This week I decided to talk to you about babies of twelve months and older. It is often at this stage I am contacted by parents who ask “Is it too late?!”
While I do often tell my clients’ readers and friends that prevention is the best cure for sleep problems, that doesn’t mean we can’t solve established sleep issues, so no you are never too late. We just need a different approach.
Many parents contact me at the one-year mark, totally frustrated by their babies consistent waking during the night and needing feeding, dummy replacement or rocking to go back to sleep. In most of these cases I find that the babies have never learned to self-settle in the first place, so they do not have the skills to resettle when they wake during the night.
No adult, child or baby will ever sleep through the entire night without waking, but in childhood we develop the ability to get back to sleep with little or no fuss.
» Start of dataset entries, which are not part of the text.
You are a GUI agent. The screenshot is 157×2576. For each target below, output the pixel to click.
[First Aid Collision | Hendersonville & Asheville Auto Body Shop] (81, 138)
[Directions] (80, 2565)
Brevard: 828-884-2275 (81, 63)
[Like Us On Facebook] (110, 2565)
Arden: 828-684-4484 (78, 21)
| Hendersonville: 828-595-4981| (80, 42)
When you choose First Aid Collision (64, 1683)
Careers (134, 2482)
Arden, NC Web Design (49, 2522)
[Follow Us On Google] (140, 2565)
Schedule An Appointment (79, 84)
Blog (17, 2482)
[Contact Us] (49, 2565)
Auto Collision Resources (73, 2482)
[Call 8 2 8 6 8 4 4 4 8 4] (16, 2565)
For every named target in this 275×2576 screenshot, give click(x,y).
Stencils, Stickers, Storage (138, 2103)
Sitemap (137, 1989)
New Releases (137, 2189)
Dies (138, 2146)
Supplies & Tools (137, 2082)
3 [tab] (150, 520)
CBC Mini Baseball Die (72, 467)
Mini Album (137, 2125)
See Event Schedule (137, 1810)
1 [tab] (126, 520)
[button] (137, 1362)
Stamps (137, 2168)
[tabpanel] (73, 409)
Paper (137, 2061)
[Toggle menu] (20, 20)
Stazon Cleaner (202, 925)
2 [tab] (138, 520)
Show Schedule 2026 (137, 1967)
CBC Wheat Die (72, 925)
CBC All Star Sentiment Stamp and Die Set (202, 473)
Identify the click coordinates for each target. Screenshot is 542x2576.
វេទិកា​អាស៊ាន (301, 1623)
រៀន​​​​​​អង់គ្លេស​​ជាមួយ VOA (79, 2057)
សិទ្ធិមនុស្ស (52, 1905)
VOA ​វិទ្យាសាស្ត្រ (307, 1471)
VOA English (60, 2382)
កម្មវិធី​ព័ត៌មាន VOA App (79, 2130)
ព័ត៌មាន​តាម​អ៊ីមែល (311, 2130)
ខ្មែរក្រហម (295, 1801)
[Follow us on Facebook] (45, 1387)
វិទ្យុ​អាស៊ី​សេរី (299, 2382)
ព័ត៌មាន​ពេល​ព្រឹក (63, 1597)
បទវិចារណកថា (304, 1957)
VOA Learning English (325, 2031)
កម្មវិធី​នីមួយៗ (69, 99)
It is a parent’s responsibility to ensure these skills are taught to babies as early as possible.
Having worked with hundreds of babies over the years, it is my opinion that when they wake during the night they are looking for the last thing they were thinking of when they initially fell asleep. When I ask parents if they put their baby down awake they generally believe they do.
But what many don’t realise is that while their baby may look like she is awake, she has already begun reaching that heavy-eyed, falling-asleep stage while feeding, sucking on a dummy or been rocked. In reality, she has been aided into slumber, so when she wakes during the night she wants that same help to get back to sleep.
Unfortunately, by the time the parents give in to the crying baby and feed, rock or put the dummy back in, some babies are fully awake thus making resettling much harder.
Where do we go from here?
The way I see it, you have four relatively straightforward options:
1. “Some day” Continue what you have been doing and hope that some day the problem will go away. This is not recommended for the long-term sanity of babies and their parents!
2. Utilise a controlled crying technique, a method that many books and sleep schools recommend. This sometimes works, but it can be traumatising for babies and parents alike and I don’t recommend this technique for babies of any age. Babies get very upset and confused when their parents continually come in and out, because the rules are difficult to learn. Effectively you are teasing your baby and often just teaching her to cry for longer periods.
3. Then there is what is called the ‘deep-end approach’, which is what I recommend for most parents with babies over one year of age. As opposed to walking in slowly from the shallow end of the pool, I think it is better to just jump straight into the deep end. I find this method gets rapid results, with baby and family becoming happier and more rested. However, before starting this approach I suggest you follow the full Save Our Sleep approach which includes joining The Happy Baby Sleep clinic and making sure all your baby’s needs (listed below as tips) are met before starting to teach your baby to sleep the deep end approach.
4. The other option is one I don’t really like to mention – cry it out.
Cry it out, is a sleep training technique that involves putting your baby in her crib fully awake and allowing her to fuss or cry until she falls asleep — without any help from you.
I see it as abandoning a baby and leaving them to cry often quite an emotional cry, because their needs are not met. These babies might not be eating the correct food, they might have a sore tummy from probiotic or stage 2 or three infant formula, they might not have the correct bedding.
I urge anyone attempting to teach their child how to self-settle to first look at these areas:
- Your child’s diet. What your baby/toddler is eating plays a big part in how well he sleeps and settles. Often I make a few changes to a babies/toddler’s diet or the texture of their food and they start to eat better and in return sleep and settle better. .
- Your child’s bedding. I have come across many instances where babies and toddlers do not have enough bedding or their room is too cold for them to sleep through the night. Following my comprehensive Safe Bedding guide is the best way to address this area.
- Having a bedtime ritual is a very important habit you can get into from about seven months old, which will give him clear signals that it is nearly time to go to sleep. Some babies become very upset when put into bed, as though they have been cheated, and I have often thought this is because they were not aware of what was about to happen.